The Simplest Way To Get Rid Of Crabgrass Is Also The Cheapest
Herbicides may seem like the easiest way to remove crabgrass from your lawn, but they can be expensive. Often, the chemicals are overkill for situations in which early crabgrass has only begun encroaching on garden beds and on the outskirts of lawns. In these cases, you may prefer hand-weeding as not only the more practical approach, but as one that is completely free.
Although there's no shortage of genius tips and tricks for killing crabgrass in your lawn and garden, hand-pulling is the most straightforward. The hand-pulling method works best on young crabgrass plants. First, it's easier to pull weeds when their roots are less established. In addition, young crabgrass won't yet have produced seeds that can get knocked right back into the soil during weeding. Wait to do this kind of crabgrass removal after a good, thorough rain. Alternatively, hose down the soil around the weeds. Wet conditions result in looser soil, which makes removing the roots from the earth easier.

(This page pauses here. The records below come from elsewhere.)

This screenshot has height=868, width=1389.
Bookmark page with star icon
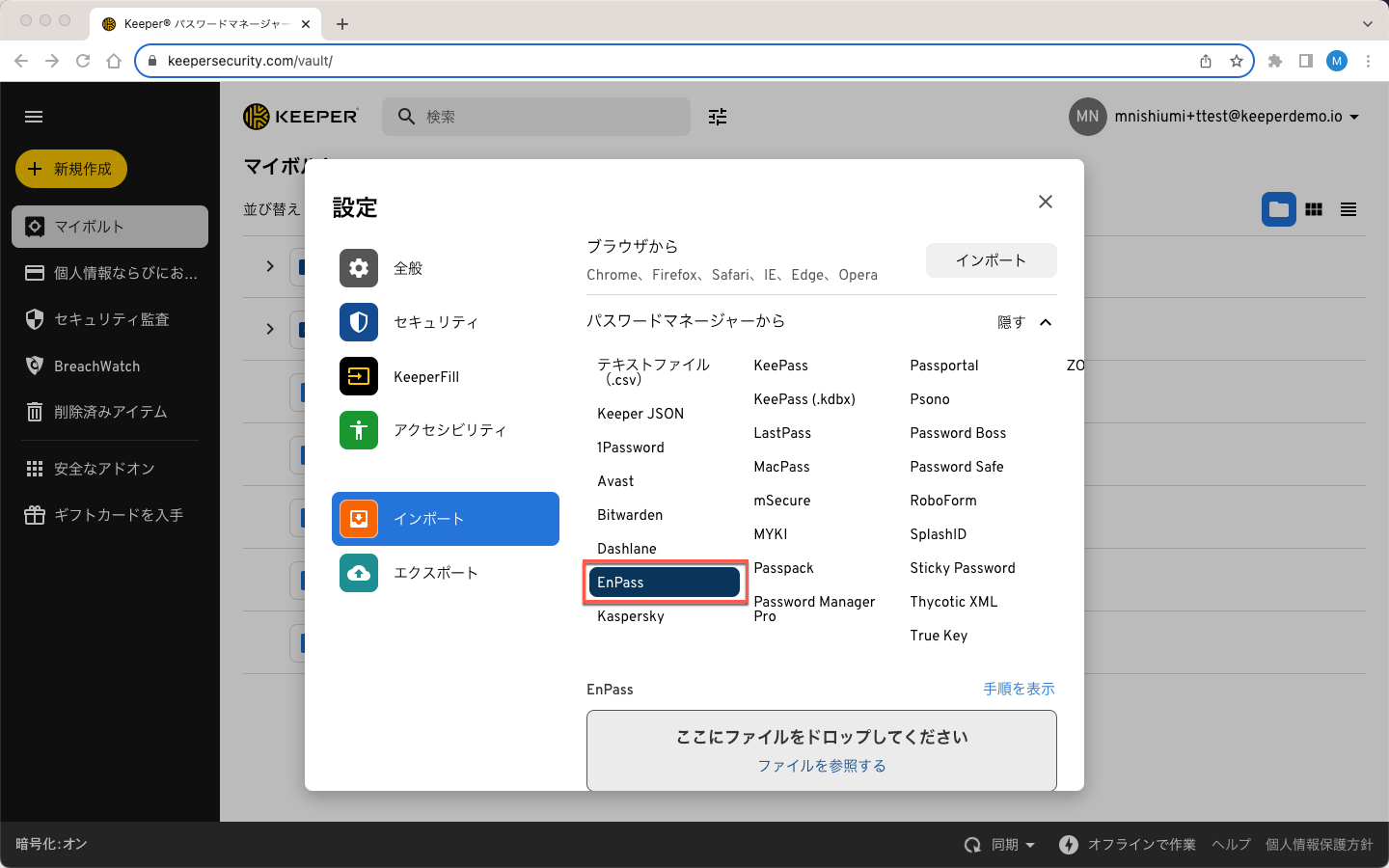1237,61

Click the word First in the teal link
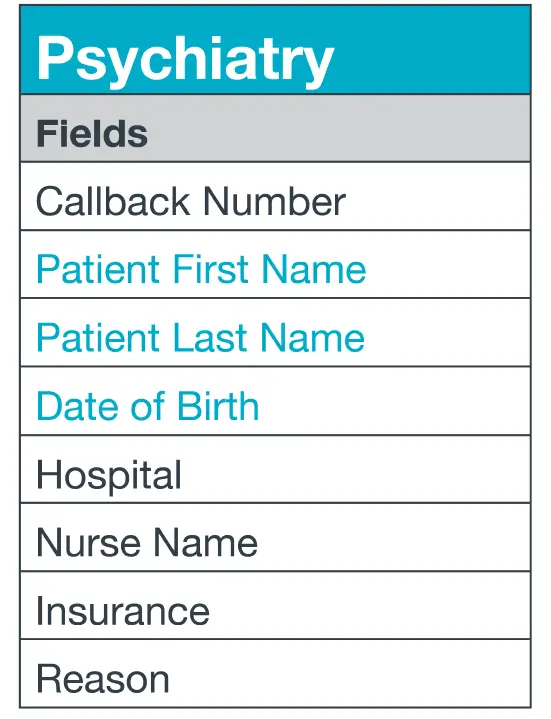[211, 269]
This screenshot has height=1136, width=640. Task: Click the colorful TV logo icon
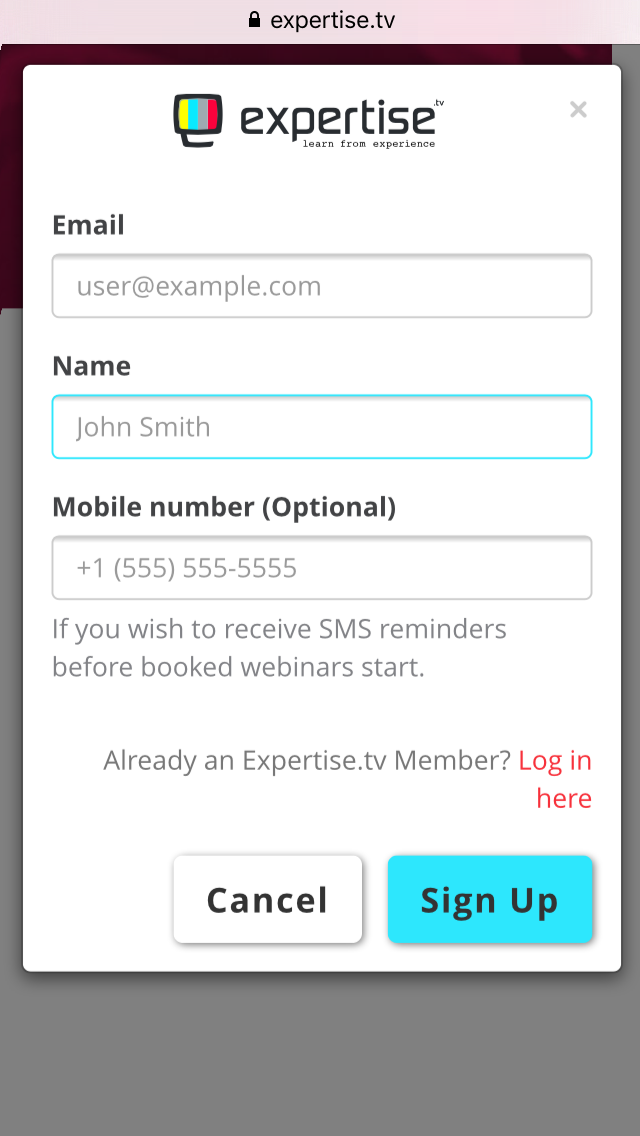pos(197,118)
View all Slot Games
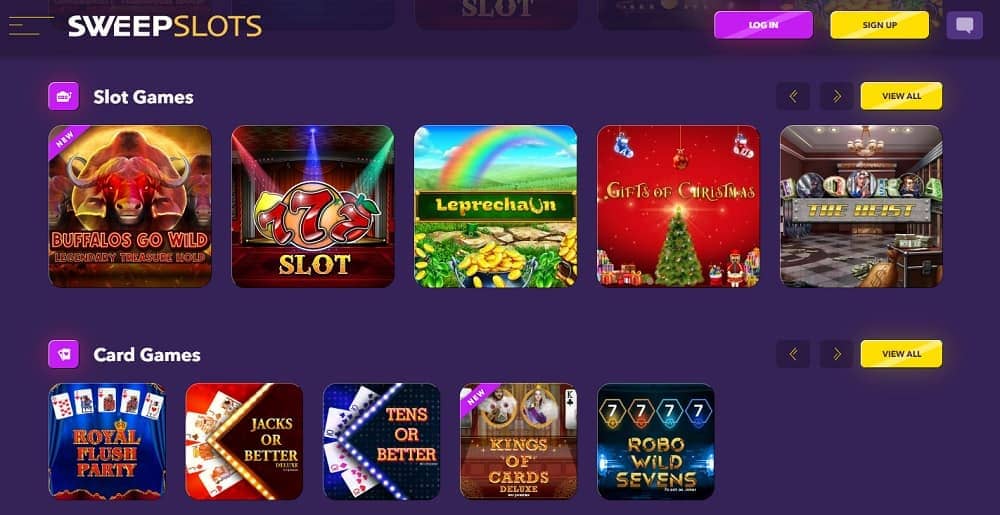Viewport: 1000px width, 515px height. tap(901, 96)
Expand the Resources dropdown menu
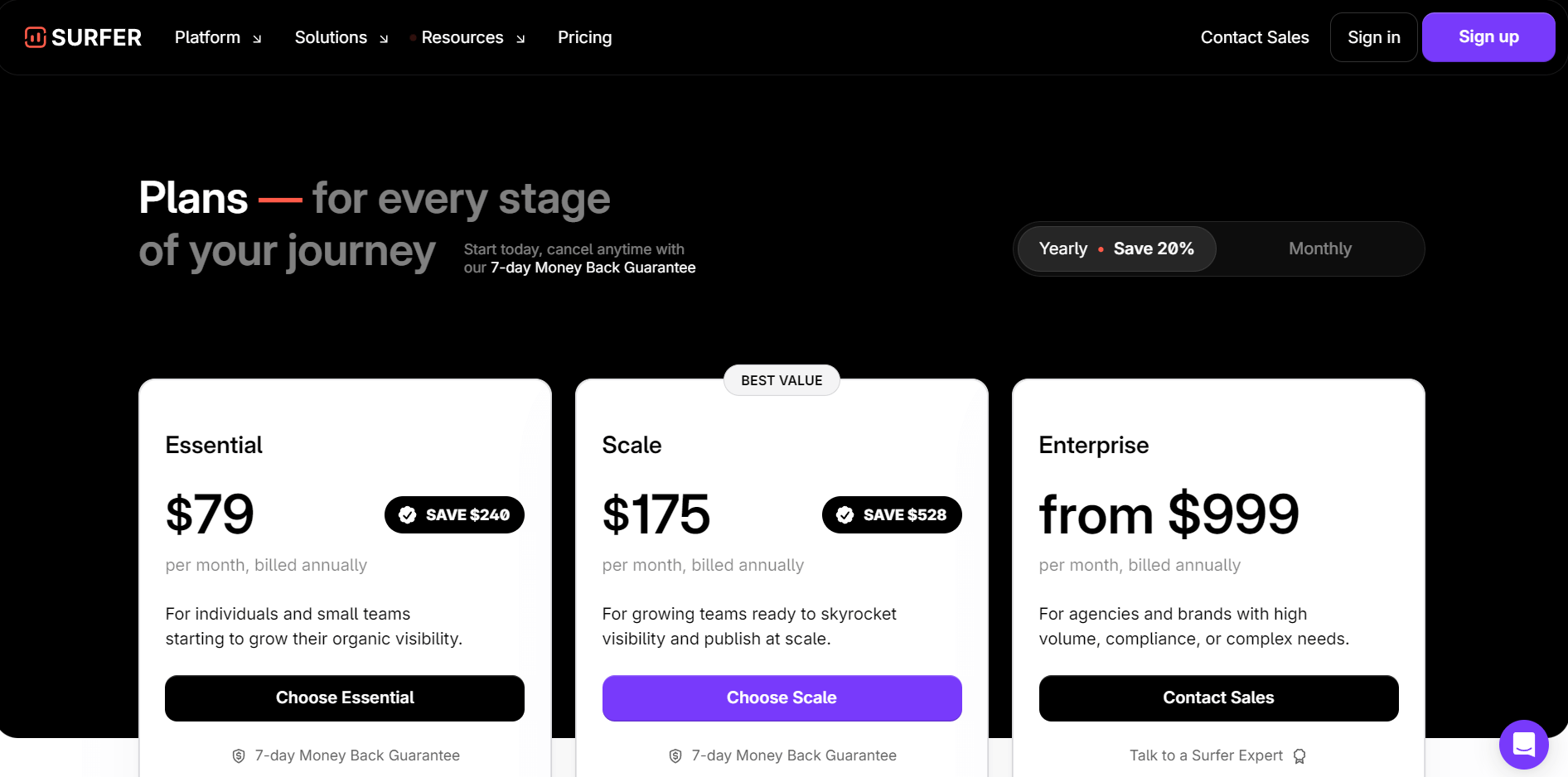 [472, 37]
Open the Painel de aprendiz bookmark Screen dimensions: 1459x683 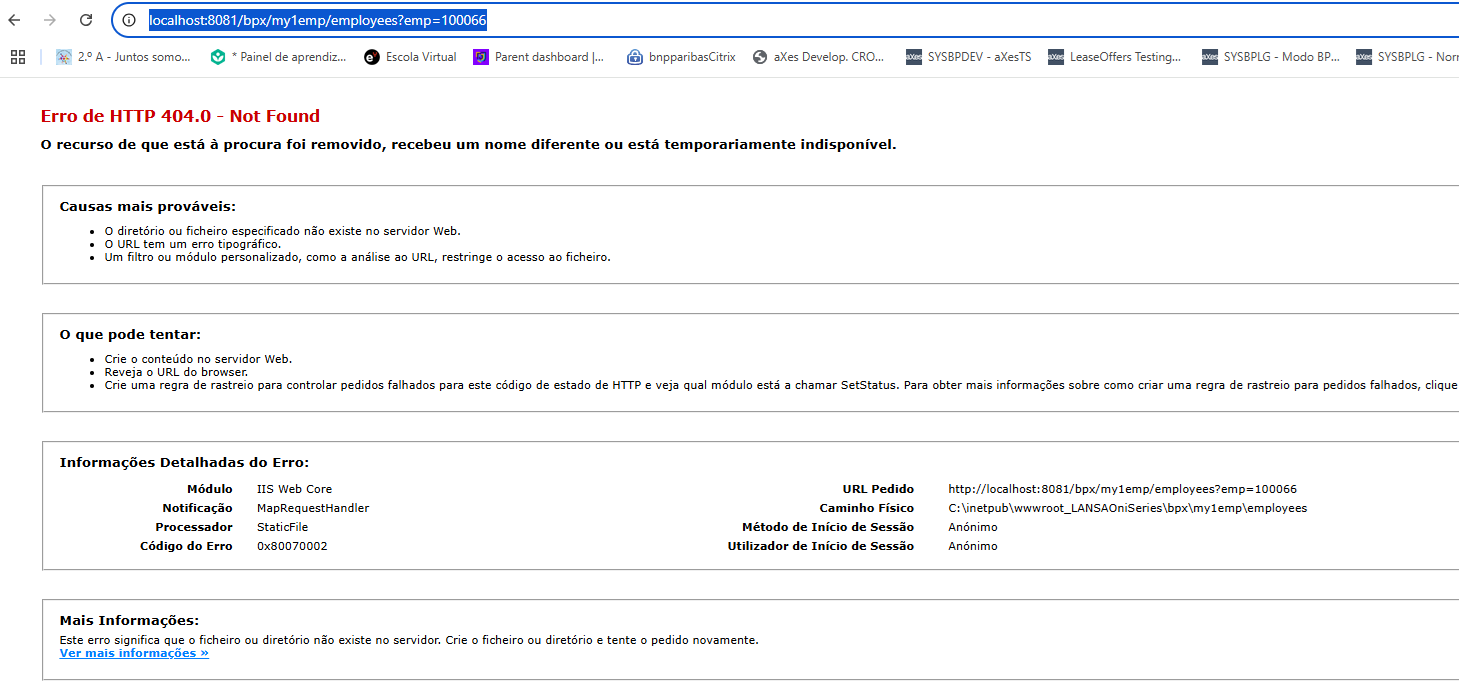tap(278, 57)
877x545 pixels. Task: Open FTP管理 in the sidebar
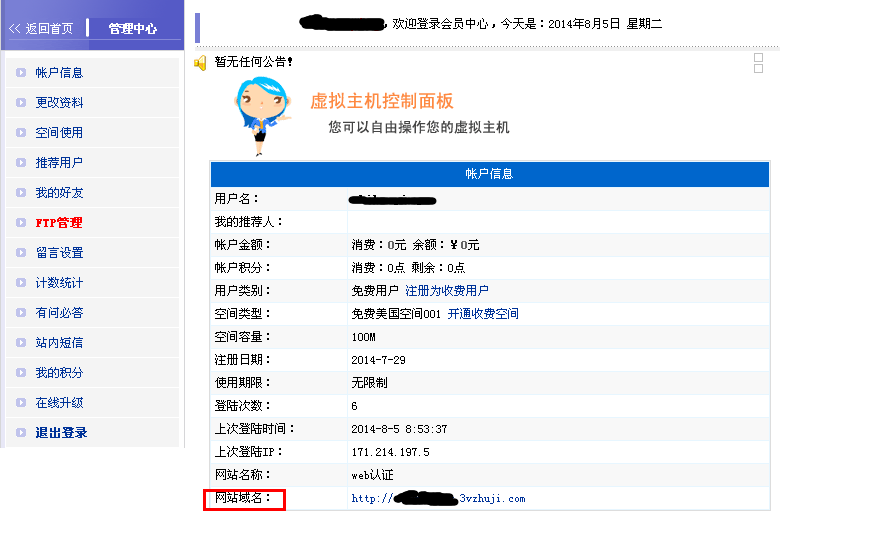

Everyone has their own method of weeding by hand, but perhaps the most common one is to grasp the weed at its base just above the soil line with one hand, and use a garden fork, weeding knife or your other hand to dig under the roots. Using a twisting motion, lift the crabgrass plant up and out of the soil. Even when hand-pulling, take care not to root into the earth too deeply, so that you don't disturb deeper-rooted, ornamental plants growing nearby.
Dispose of crabgrass carefully, and make a plan for larger infestations
The disposal method of your pulled crabgrass is just as important as the removal process. After you yank out each crabgrass patch, put it in a bag that you seal up when you're done. Dispose of the bag immediately so that the crabgrass seeds don't find a way back into the garden.
Once you've taken out those annoying patches of weeds, do what you can to make sure existing crabgrass seeds don't get a foothold. If you've removed the weedy growth from your lawn, immediately establish grass seeds or sod in the bare patches. In garden beds, applying a thick mulch or a weed-smothering perennial is a good bet.
If hand-picking weeds from your lawn or garden becomes too strenuous for medium-sized patches, there are a couple of other free or almost-free methods worth trying. Boil hot water and pour over each crabgrass plant, being careful not to splash the water on "good" grass or ornamental plants. You can also spray the area with diluted vinegar, again taking care to target only the crabgrass. If you have crabgrass sprouting up all over your lawn, it might be too big of a job for spot treatment. In addition, removing many older crabgrass plants raises the odds of spreading weed seeds. Better strategies for a crabgrass-riddled yard include fertilizing the existing lawn so that the grass muscles out weeds and applying corn gluten meal across a wide area to kill emerging crabgrass seeds.